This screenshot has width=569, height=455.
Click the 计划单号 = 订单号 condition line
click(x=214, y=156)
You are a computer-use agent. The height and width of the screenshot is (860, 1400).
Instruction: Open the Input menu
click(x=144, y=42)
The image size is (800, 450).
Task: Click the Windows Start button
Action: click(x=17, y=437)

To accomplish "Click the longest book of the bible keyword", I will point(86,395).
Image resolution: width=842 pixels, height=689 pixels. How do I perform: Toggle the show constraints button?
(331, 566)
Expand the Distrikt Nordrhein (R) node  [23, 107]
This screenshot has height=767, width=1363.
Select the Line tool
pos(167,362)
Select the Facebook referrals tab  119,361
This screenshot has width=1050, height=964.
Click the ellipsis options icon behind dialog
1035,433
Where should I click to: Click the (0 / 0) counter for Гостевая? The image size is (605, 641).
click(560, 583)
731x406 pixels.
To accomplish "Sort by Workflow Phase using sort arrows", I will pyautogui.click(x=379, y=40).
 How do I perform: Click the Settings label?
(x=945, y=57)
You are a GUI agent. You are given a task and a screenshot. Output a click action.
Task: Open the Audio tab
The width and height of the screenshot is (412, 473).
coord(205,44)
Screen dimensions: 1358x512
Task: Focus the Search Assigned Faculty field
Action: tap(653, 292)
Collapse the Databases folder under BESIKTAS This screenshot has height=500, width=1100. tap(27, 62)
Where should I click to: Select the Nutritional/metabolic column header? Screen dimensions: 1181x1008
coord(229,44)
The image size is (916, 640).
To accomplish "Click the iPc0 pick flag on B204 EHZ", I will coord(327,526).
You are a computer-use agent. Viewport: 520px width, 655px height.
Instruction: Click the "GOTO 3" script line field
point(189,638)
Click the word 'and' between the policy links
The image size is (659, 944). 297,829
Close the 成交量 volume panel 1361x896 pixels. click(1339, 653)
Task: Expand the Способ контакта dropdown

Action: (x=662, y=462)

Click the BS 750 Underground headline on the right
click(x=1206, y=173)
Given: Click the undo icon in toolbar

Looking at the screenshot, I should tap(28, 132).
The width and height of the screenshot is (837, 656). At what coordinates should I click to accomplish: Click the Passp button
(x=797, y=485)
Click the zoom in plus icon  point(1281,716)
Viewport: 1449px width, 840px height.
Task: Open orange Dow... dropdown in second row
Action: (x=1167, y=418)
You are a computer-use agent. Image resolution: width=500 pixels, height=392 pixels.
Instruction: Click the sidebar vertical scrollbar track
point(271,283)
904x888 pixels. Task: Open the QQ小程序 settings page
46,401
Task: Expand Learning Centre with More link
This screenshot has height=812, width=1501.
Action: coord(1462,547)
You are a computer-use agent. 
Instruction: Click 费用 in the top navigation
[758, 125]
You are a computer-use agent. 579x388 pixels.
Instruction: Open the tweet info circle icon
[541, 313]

PROBLEM:
An exact retyping of the full listing is required.

WRITTEN ANSWER:
This screenshot has width=569, height=455.
Click the 计划单号 = 订单号 condition line
click(x=214, y=156)
You are a computer-use agent. The height and width of the screenshot is (860, 1400).
Instruction: Open the Input menu
click(x=144, y=42)
The image size is (800, 450).
Task: Click the Windows Start button
Action: click(x=17, y=437)

To accomplish "Click the longest book of the bible keyword", I will point(86,395).
Image resolution: width=842 pixels, height=689 pixels. How do I perform: Toggle the show constraints button?
(331, 566)
Expand the Distrikt Nordrhein (R) node  [23, 107]
This screenshot has height=767, width=1363.
Select the Line tool
pos(167,362)
Select the Facebook referrals tab  119,361
This screenshot has width=1050, height=964.
Click the ellipsis options icon behind dialog
1035,433
Where should I click to: Click the (0 / 0) counter for Гостевая? The image size is (605, 641).
click(560, 583)
731x406 pixels.
To accomplish "Sort by Workflow Phase using sort arrows", I will pyautogui.click(x=379, y=40).
 How do I perform: Click the Settings label?
(x=945, y=57)
You are a GUI agent. You are given a task and a screenshot. Output a click action.
Task: Open the Audio tab
The width and height of the screenshot is (412, 473).
coord(205,44)
Screen dimensions: 1358x512
Task: Focus the Search Assigned Faculty field
Action: tap(653, 292)
Collapse the Databases folder under BESIKTAS This screenshot has height=500, width=1100. tap(27, 62)
Where should I click to: Select the Nutritional/metabolic column header? Screen dimensions: 1181x1008
coord(229,44)
The image size is (916, 640).
To accomplish "Click the iPc0 pick flag on B204 EHZ", I will coord(327,526).
You are a computer-use agent. Viewport: 520px width, 655px height.
Instruction: Click the "GOTO 3" script line field
point(189,638)
Click the word 'and' between the policy links
The image size is (659, 944). 297,829
Close the 成交量 volume panel 1361x896 pixels. click(1339, 653)
Task: Expand the Способ контакта dropdown

Action: (x=662, y=462)

Click the BS 750 Underground headline on the right
click(x=1206, y=173)
Given: Click the undo icon in toolbar

Looking at the screenshot, I should tap(28, 132).
The width and height of the screenshot is (837, 656). At what coordinates should I click to accomplish: Click the Passp button
(x=797, y=485)
Click the zoom in plus icon  point(1281,716)
Viewport: 1449px width, 840px height.
Task: Open orange Dow... dropdown in second row
Action: (x=1167, y=418)
You are a computer-use agent. Image resolution: width=500 pixels, height=392 pixels.
Instruction: Click the sidebar vertical scrollbar track
point(271,283)
904x888 pixels. Task: Open the QQ小程序 settings page
46,401
Task: Expand Learning Centre with More link
This screenshot has height=812, width=1501.
Action: coord(1462,547)
You are a computer-use agent. 
Instruction: Click 费用 in the top navigation
[758, 125]
You are a computer-use agent. 579x388 pixels.
Instruction: Open the tweet info circle icon
[541, 313]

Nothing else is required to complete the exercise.